Por Alejandro Basulto
26 agosto, 2020

En una zona remota de El Salvador, esta dedicada docente se las ha arreglado para que ningún niño de su clase se quede sin educación.

Cuando uno ve a la salvadoreña Cecilia Elizabeth González de Gonzalez recorriendo las remotas vías del municipio de Armenia, en Sonsonate, uno muy difícilmente pensaría que es una profesora que va camino a la casa de sus estudiantes para entregarles sus tareas y revisarlas. Pero así es como ella ha enfrentado las consecuencias de la pandemia del COVID-19 para sus estudiantes del cantón El Cerro. Pequeños, que debido a su compleja realidad socioeconómica, no tienen recursos para conectarse a través de plataformas como Zoom.

EDH / Menly Cortez

Cecilia González es una docente de 50 años que durante 12 años se desempeñó como tal en un colegio privado, siempre con la esperanza de que se le diera la oportunidad de poder dar clases en un establecimiento educativo para los niños del campo. Fue así como le ofrecieron un puesto en una escuela donde hace un mes que no tenían profesora debido a que la anterior se había enfermado. Como El Cerro queda muy lejos y es difícil llegar al establecimiento, costaba hallar maestros interesados en suplirla, pero “Ceci”, como le dicen sus estudiantes, lo hizo feliz.

EDH / Menly Cortez

Sin embargo, poco después llegó la pandemia del coronavirus, que significó un gran reto para el sistema educativo de su país. Ante lo que las autoridades de El Salvador, decidieron darle continuidad a las clases a través del programa, “Plan de Continuidad Educativa”que fue realizado por el Ministerio de Educación. Pero no todos los estudiantes tienen familias con la capacidad de adquirir un computador o teléfonos con acceso internet, por lo que este plan de clases online, no le podía llegar a todos.

EDH / Menly Cortez

La rural y de pocos recursos escuela de Ceci, mientras tanto, en algún momento llegó a tener un centro de computación donado por la Unión Europea, hace más de tres años, pero fue robado. Por lo tanto, el director Raúl Vargas Salazar decidió que la profesora Cecilia González tenía que atender una vez por semana a los estudiantes en sus hogares. Misión que tenía como obstáculo, la forma de trasladarse, debido a las calles peligrosas y empinadas de las viviendas ubicadas entre montañas. Sin embargo, ella no bajó los brazos y mostró total disposición para cumplir con el objetivo de no dejar a sus niños sin educación. Apareciendo ahí la cuatrimoto que se compró.
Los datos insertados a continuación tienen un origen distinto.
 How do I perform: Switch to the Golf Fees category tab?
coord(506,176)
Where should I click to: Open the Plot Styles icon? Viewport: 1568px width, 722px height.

“Yo así lo siento en mi corazón hacerlo, muchas personas me critican porque en medio de la pandemia continúo viajando. Los niños no pueden esperar porque es un año que si no vengo van a perder ese año de enseñanza, va a ser un vacío, pero hemos ayudado que ese vacío sea menor, era necesario hacer todo esto (…) He tratado que los niños no pierdan el hilo de la educación. No espero que nadie me agradezca, solo lo hago por el gran cariño que les tengo a los niños (…) Mi anhelo de dar clases me ha impulsado a hacer todo esto, algo que jamás me imaginé que a los 50 años fuera a agarrar una cosa de esas [en referencia a la cuatrimoto] en estas calles, tan peligrosas, con barrancos”

– dijo a El Salvador.com, Cecilia González.

EDH / Menly Cortez

Las familias y toda la comunidad educativa está muy agradecida del trabajo que realiza esta docente, lo que se ve por cierto, también en los niños. “Me impactó ver cómo los niños aun sin conocerme me salían a abrazar. Una niña me vino a encontrar y me dijo: ‘¿Señora usted no nos va a dejar? verdad que va a venir mañana’, me dijo, y yo les respondí, ‘claro que voy a venir mañana'”, contó la profesora Ceci. Y a pesar de que su vehículo, el que aprendió a utilizar en tan solo dos días, ya comenzó a presentar fallas, ella sigue perseverando para estar ahí, en la casa de sus estudiantes cada semana, luego de recorrer siete kilómetros en calles remotas y peligrosas.